◆ **Directions for this task**:
Go through the entries below and tally the lines containing the string "agent"; report only the tally.

◆ **Task material**:
=== Begin Enclosure ===
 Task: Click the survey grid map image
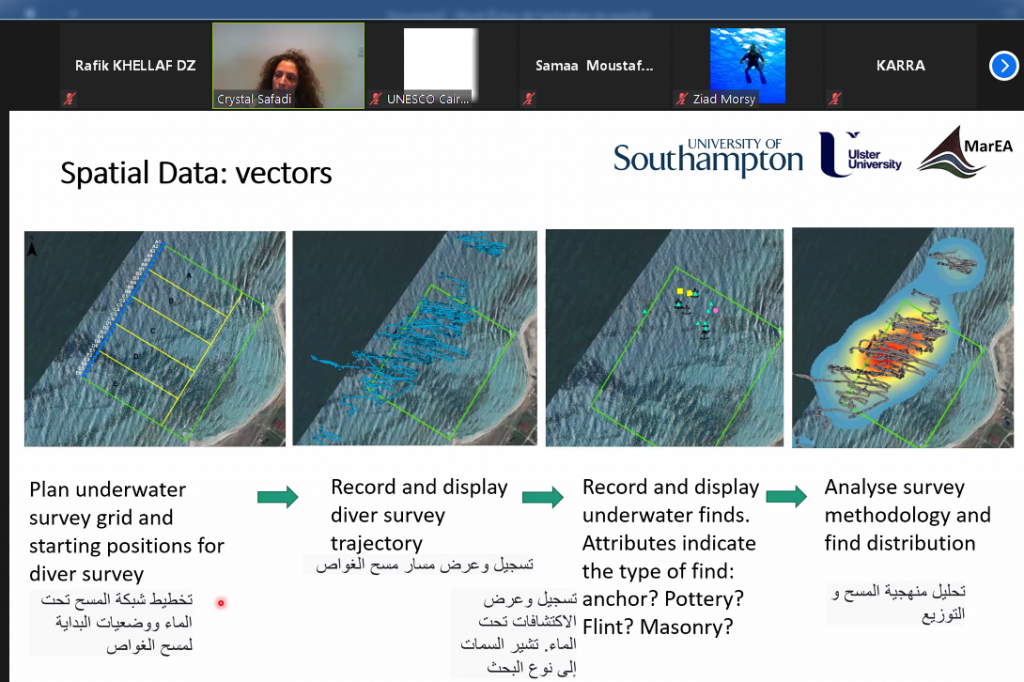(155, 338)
=== End Enclosure ===
=== Begin Enclosure ===
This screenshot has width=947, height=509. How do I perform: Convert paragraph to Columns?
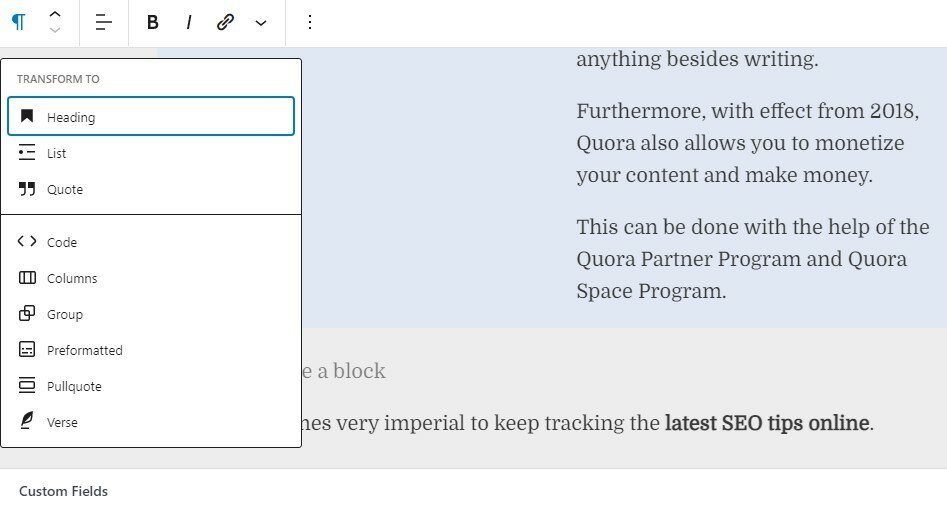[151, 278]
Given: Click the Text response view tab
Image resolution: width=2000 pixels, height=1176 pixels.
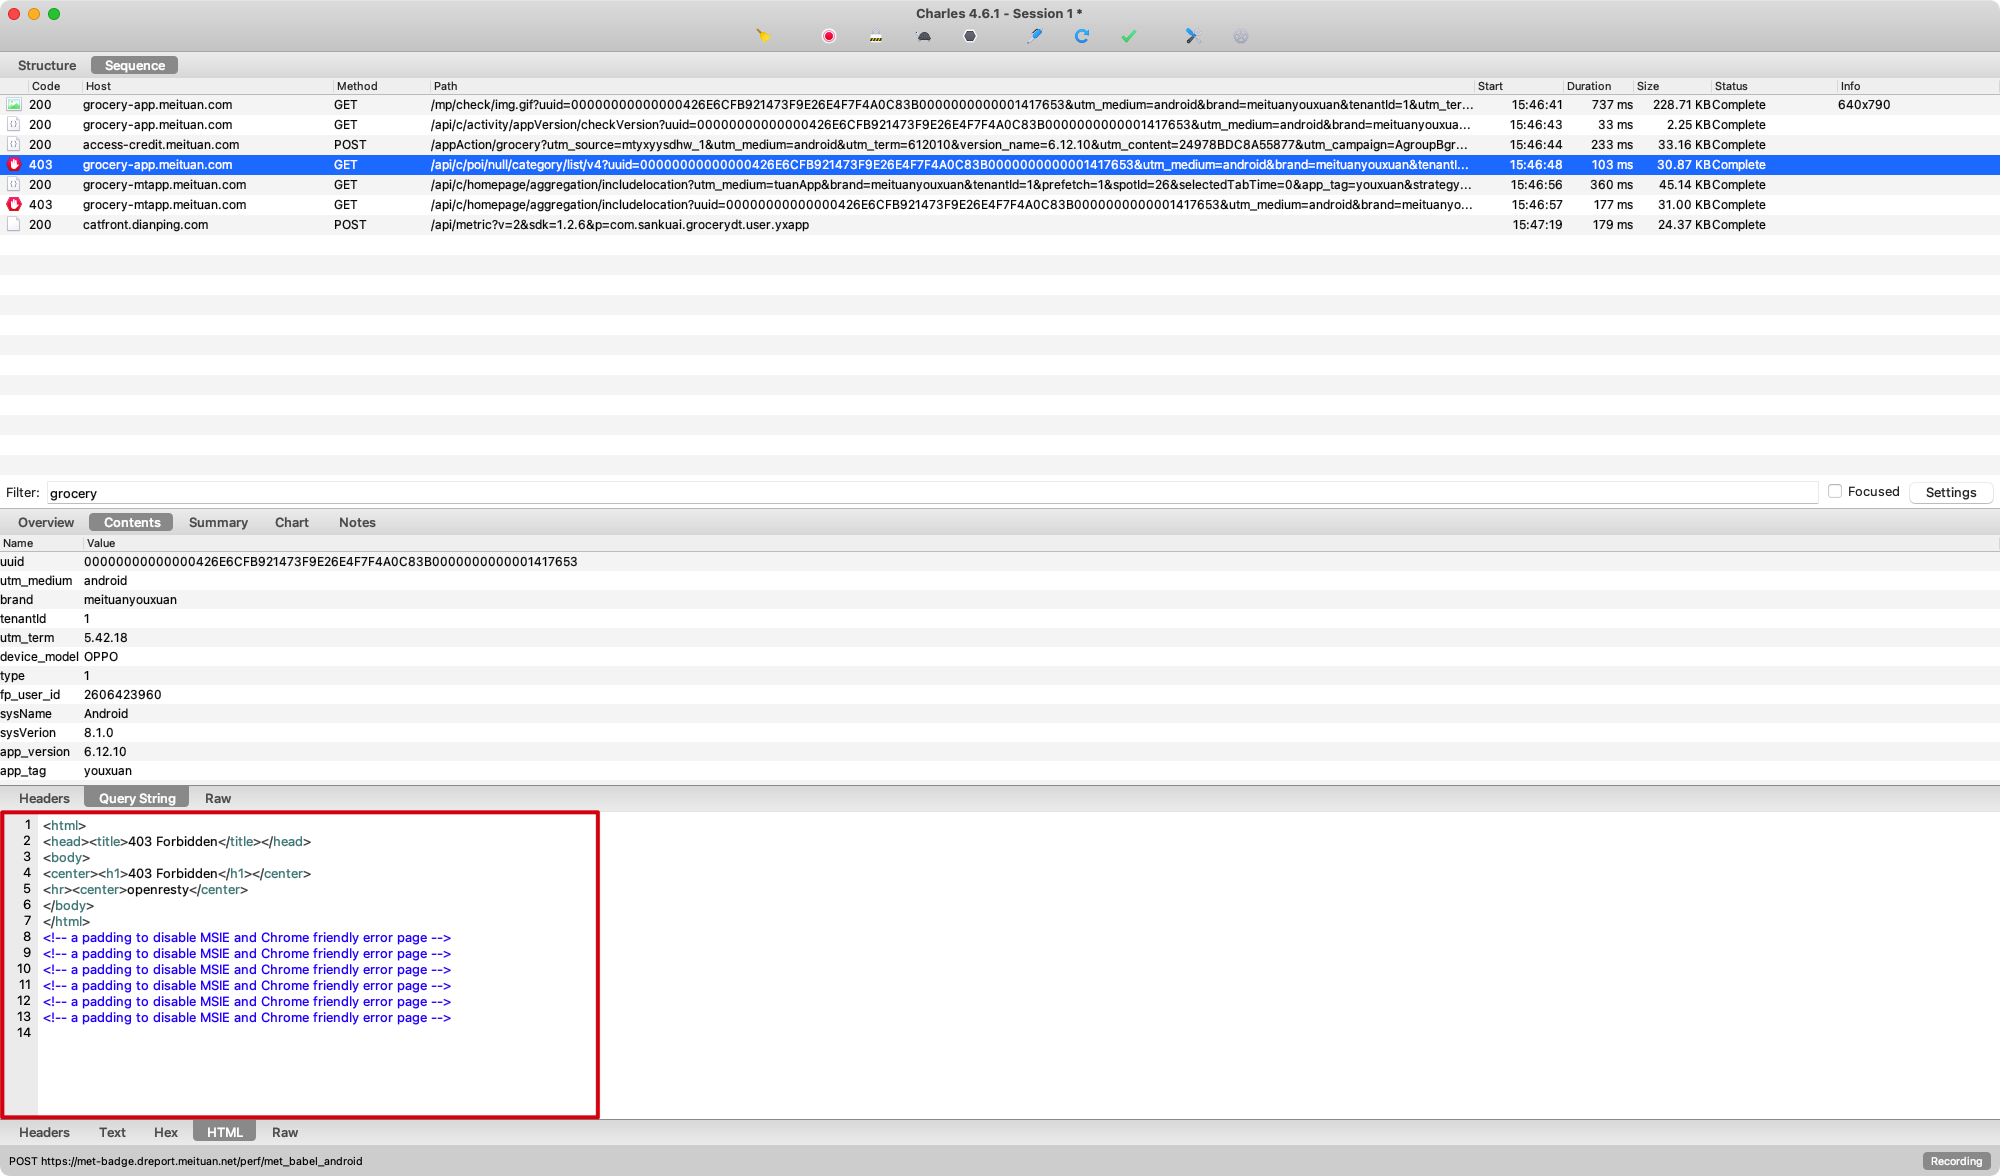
=== End Enclosure ===
=== Begin Enclosure ===
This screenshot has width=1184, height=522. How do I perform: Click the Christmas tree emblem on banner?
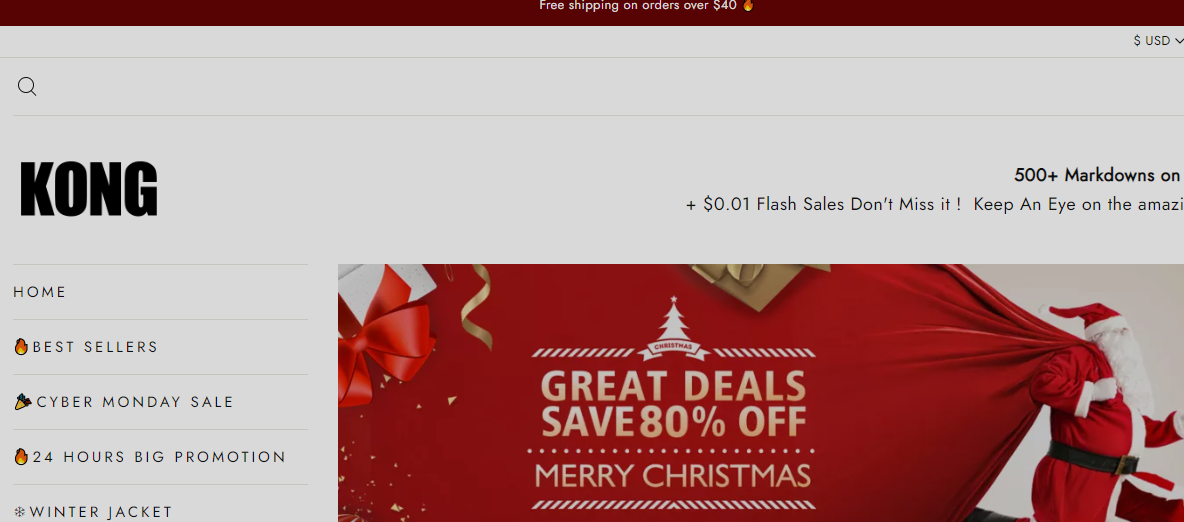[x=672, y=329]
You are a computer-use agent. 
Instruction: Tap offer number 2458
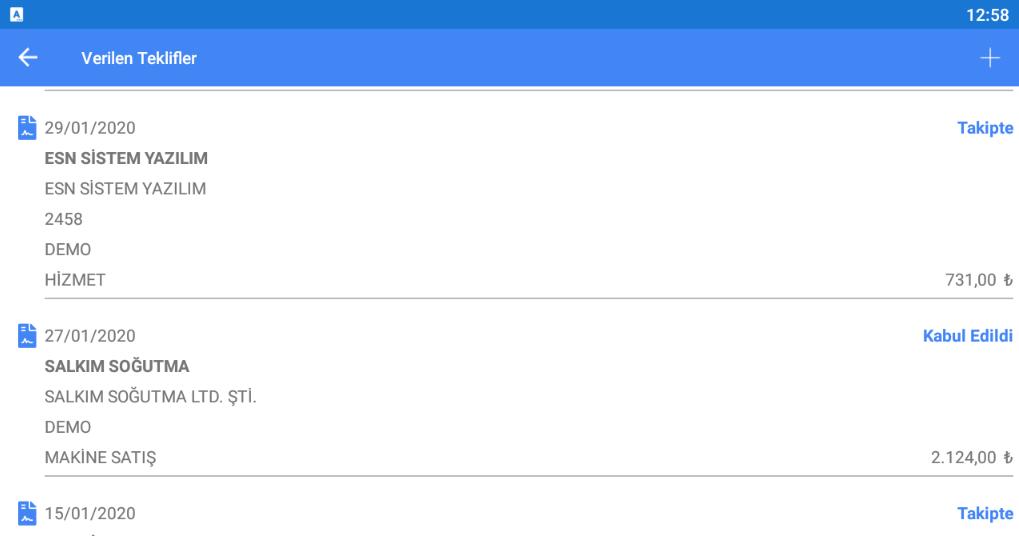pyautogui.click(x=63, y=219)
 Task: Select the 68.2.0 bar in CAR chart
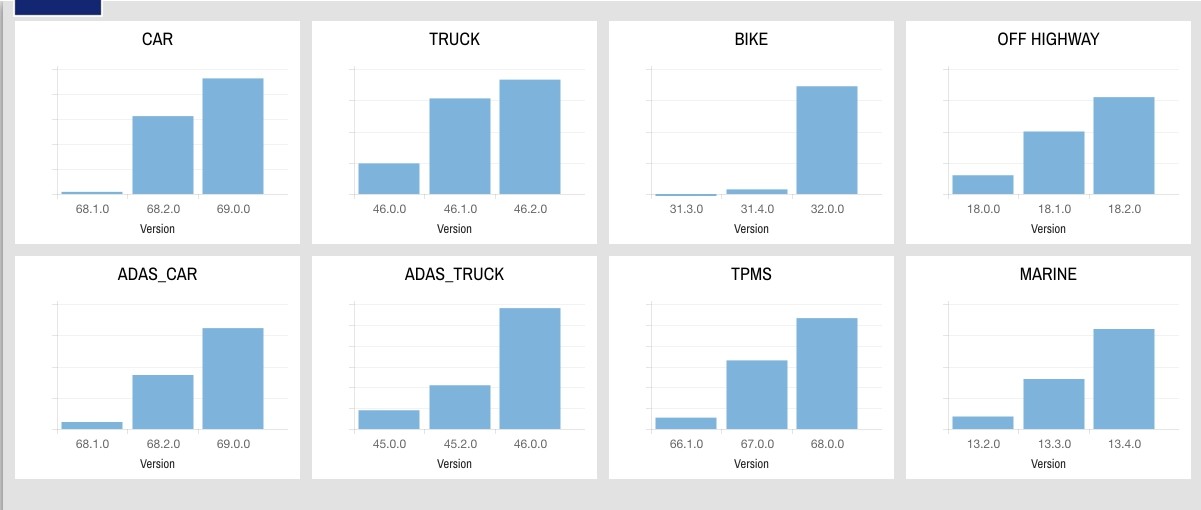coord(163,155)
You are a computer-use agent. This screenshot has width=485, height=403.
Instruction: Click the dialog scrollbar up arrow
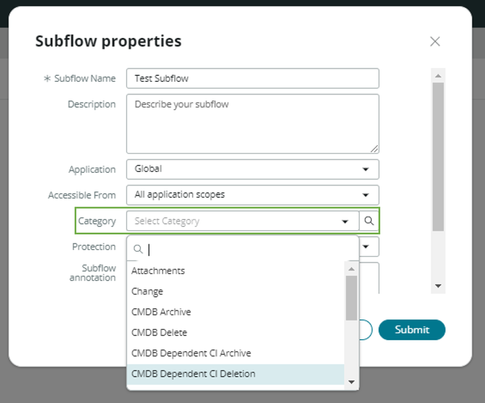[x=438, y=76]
=== End Enclosure ===
◆ **Your solution**:
2